According to a blog post by Lorene Schaefer of One Mediation, the EEOC’s Regional office in Buffalo, New York recently concluded that an employer committed a “flagrant” violation of Title VII by having a policy that prohibited all employees involved in an internal harassment investigation from discussing the harassment with anyone else. In that case, the employer warned the employees they could be subject to discipline if they did not comply with the confidentiality requirement.

The EEOC explained that an employee’s ability to oppose discrimination without fear of retaliation is one of the most important rights protected by Title VII. The EEOC found the company’s broad policy preventing employees from discussing the discrimination or harassment with anyone else interfered with that right since it implies that an employee could be disciplined if he contacted the EEOC about the harassment.

The conclusion reached by the EEOC’s Buffalo office is only an opinion, and is not necessarily the law. However, it would not be surprising if the EEOC adopted the same position nationwide. In fact, the National Labor Relations Board (NLRB) also prohibits an employer from imposing a blanket confidentiality requirement for employees involved in an internal investigation because it violates their right to unionize or otherwise work together to advance their rights in the workplace.
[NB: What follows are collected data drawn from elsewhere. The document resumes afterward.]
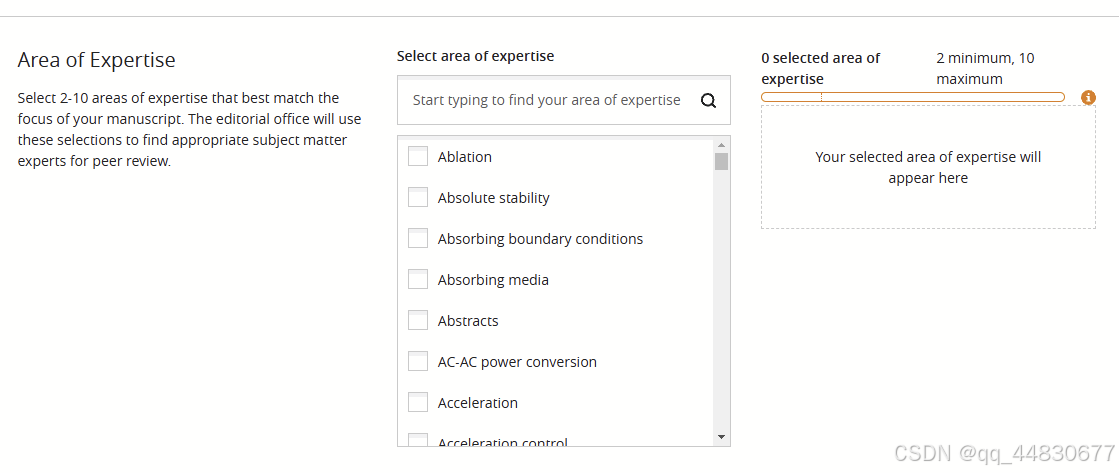Toggle the AC-AC power conversion checkbox
The height and width of the screenshot is (473, 1119).
(418, 362)
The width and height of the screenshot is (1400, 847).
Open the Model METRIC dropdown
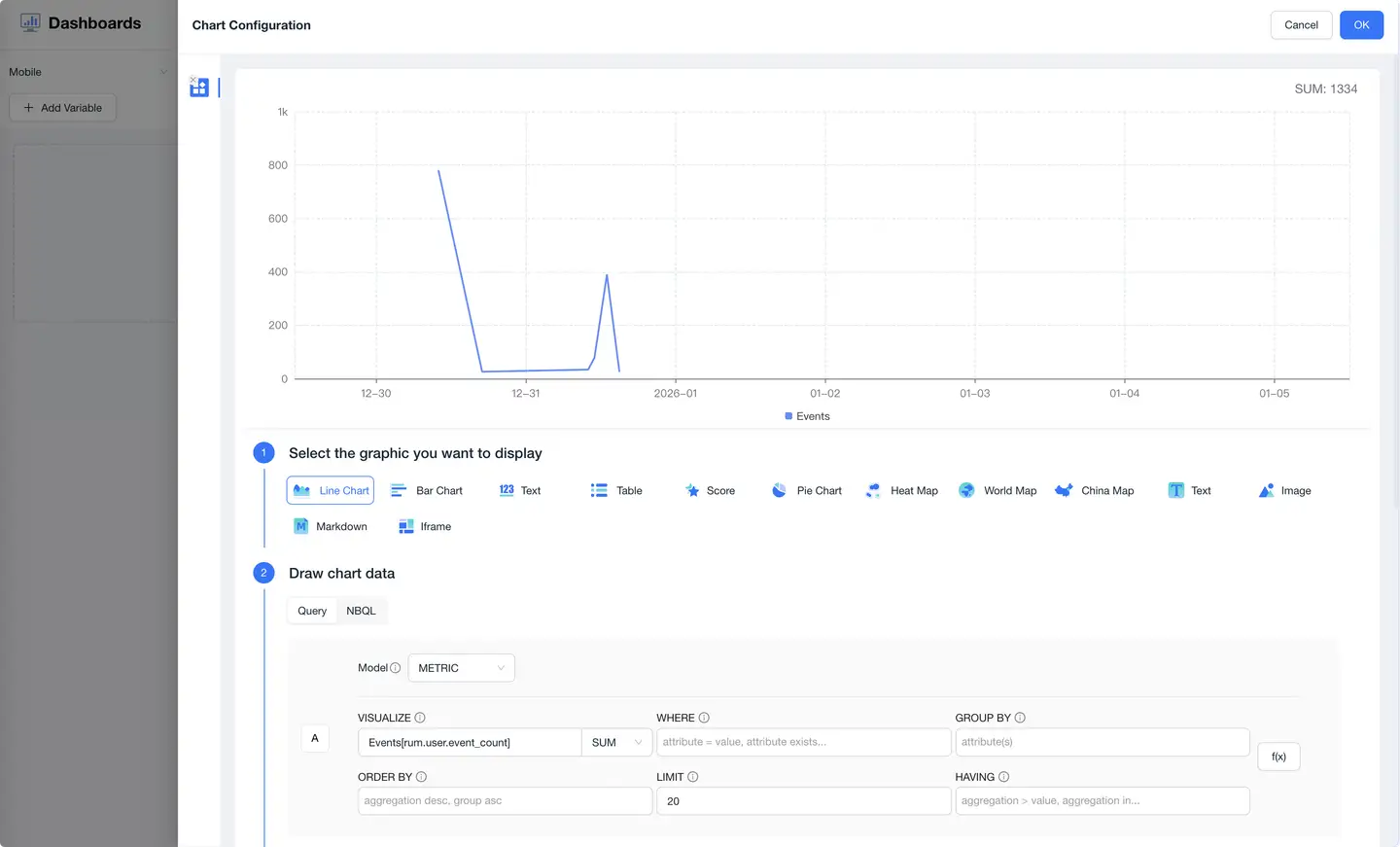(461, 668)
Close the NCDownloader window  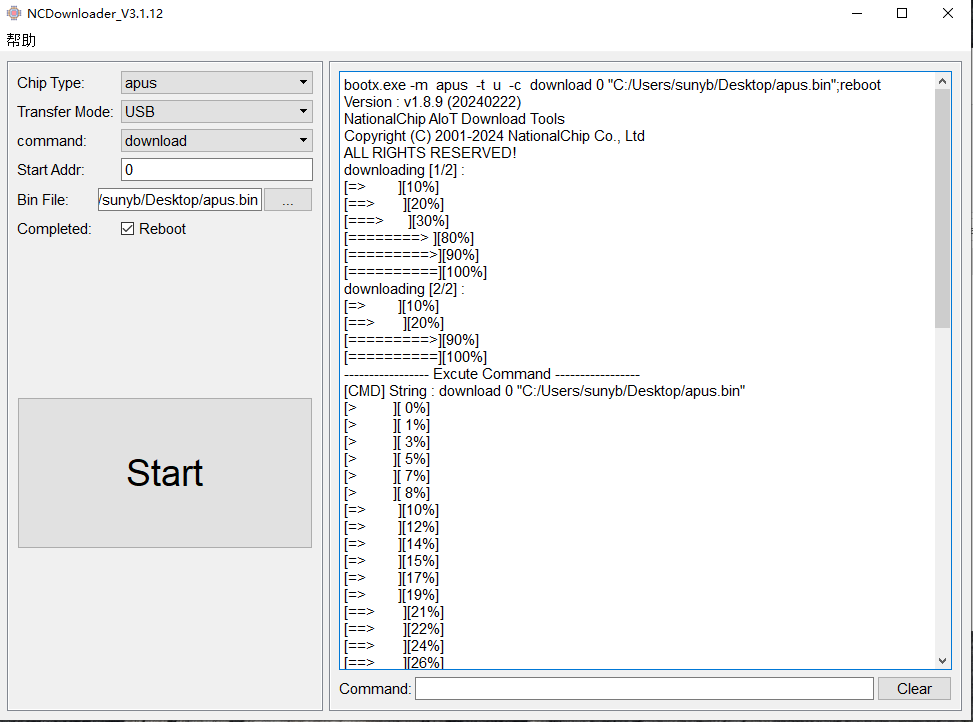tap(947, 14)
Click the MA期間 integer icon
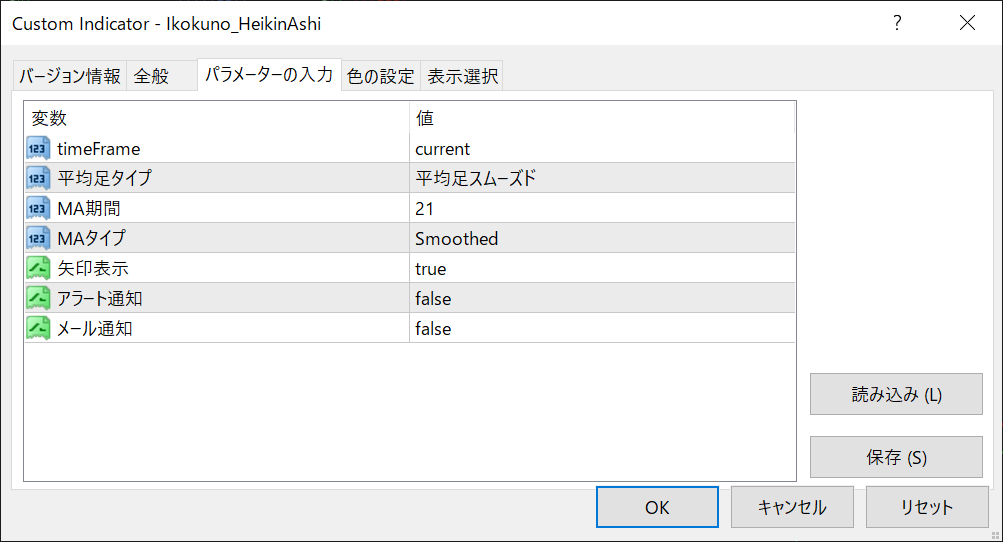The width and height of the screenshot is (1003, 542). [38, 209]
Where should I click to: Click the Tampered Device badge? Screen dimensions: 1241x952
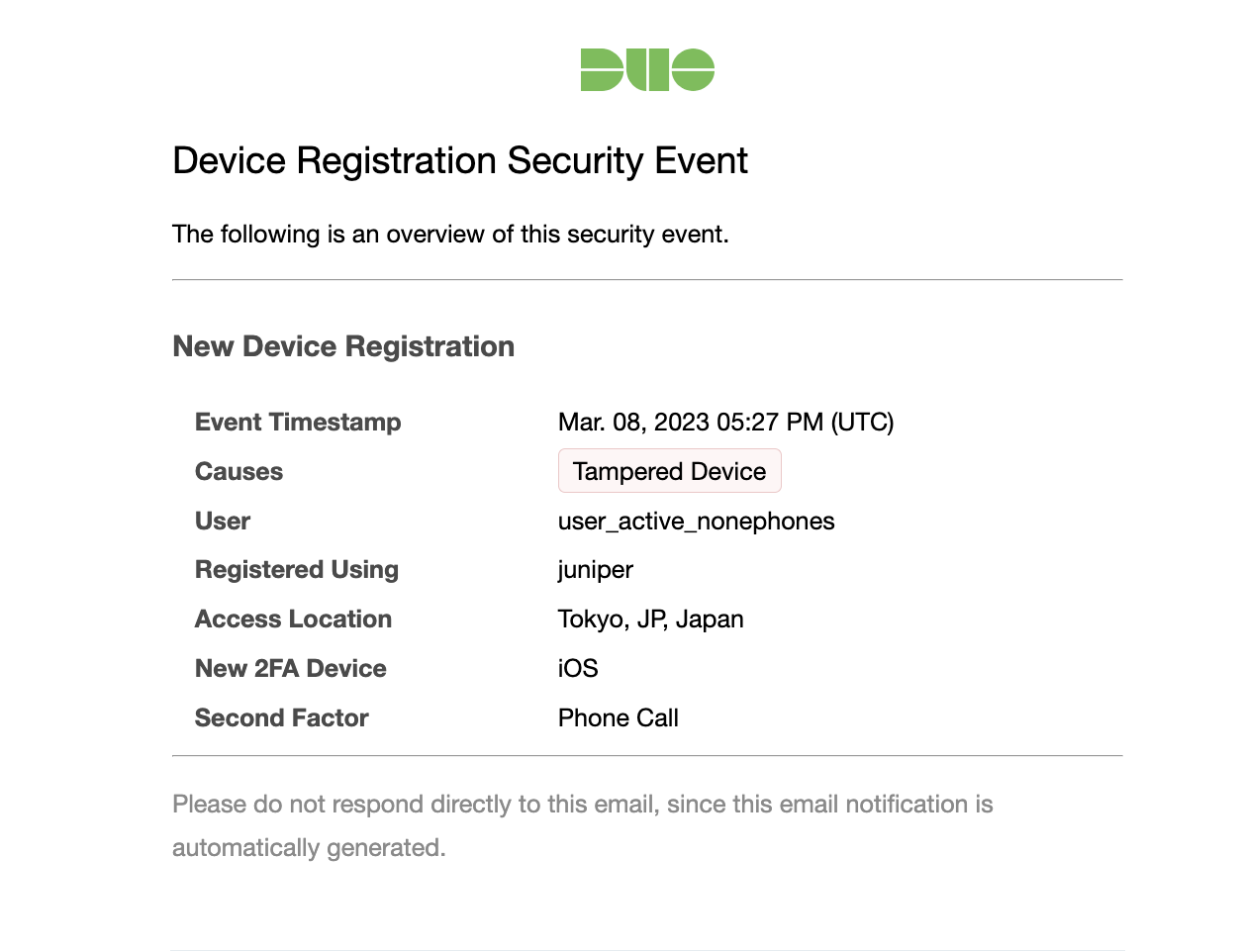[x=669, y=472]
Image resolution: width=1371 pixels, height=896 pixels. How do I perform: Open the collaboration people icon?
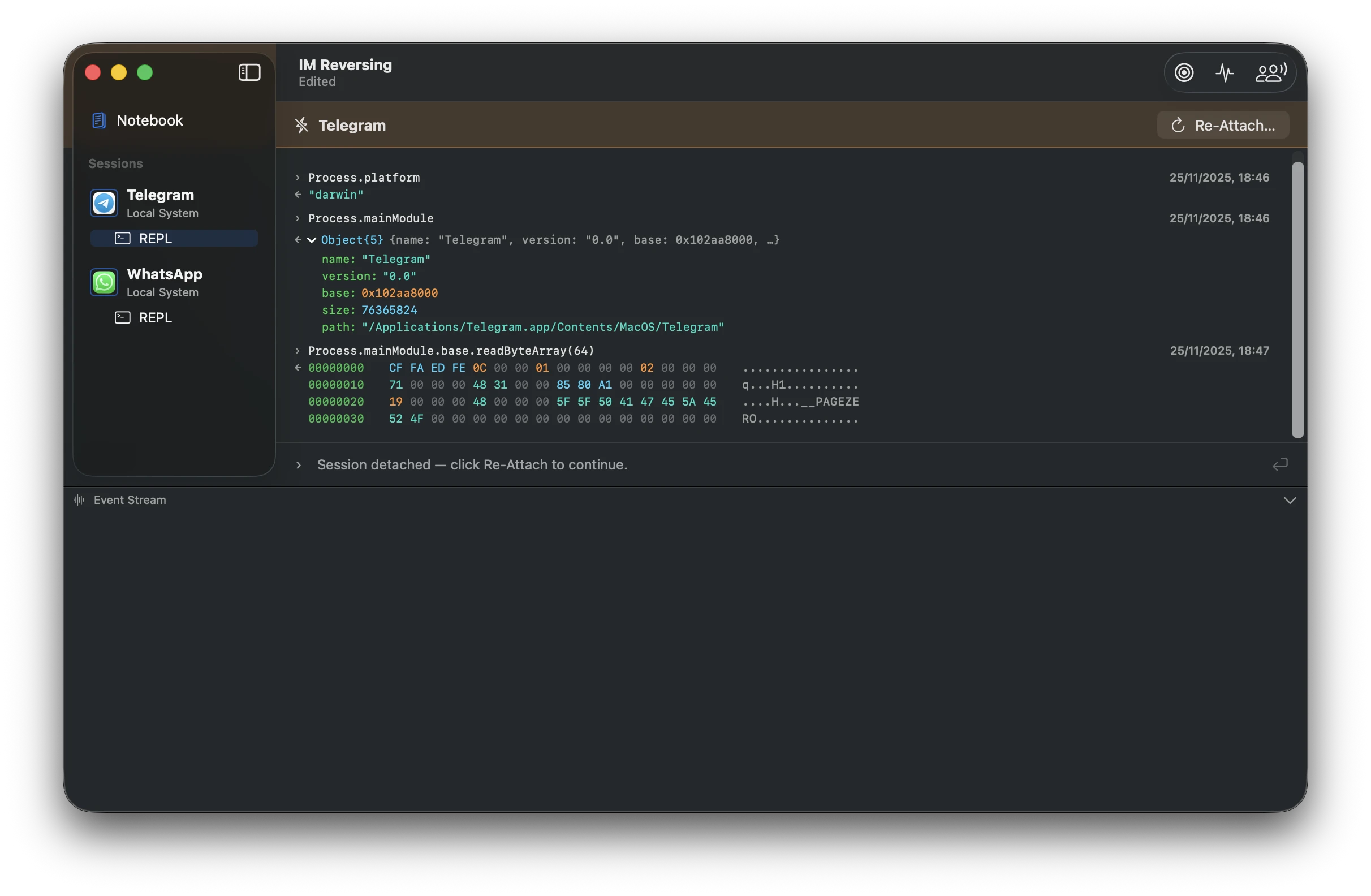click(x=1271, y=72)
In a recent case, the NLRB gave examples of circumstances when an employer can legitimately require employees not to disclose anything related to an investigation. For example, it indicated that employers can require confidentiality to protect witnesses from retaliation, to minimize the risk of evidence being destroyed or fabricated, or to prevent a cover up.
It is often unclear whether you can discuss your harassment or discrimination claim with your coworkers or friends while your company is investigating. However, it clearly would be illegal for your employer to discipline or fire you because you contacted an employment lawyer or assisted the EEOC in their investigation.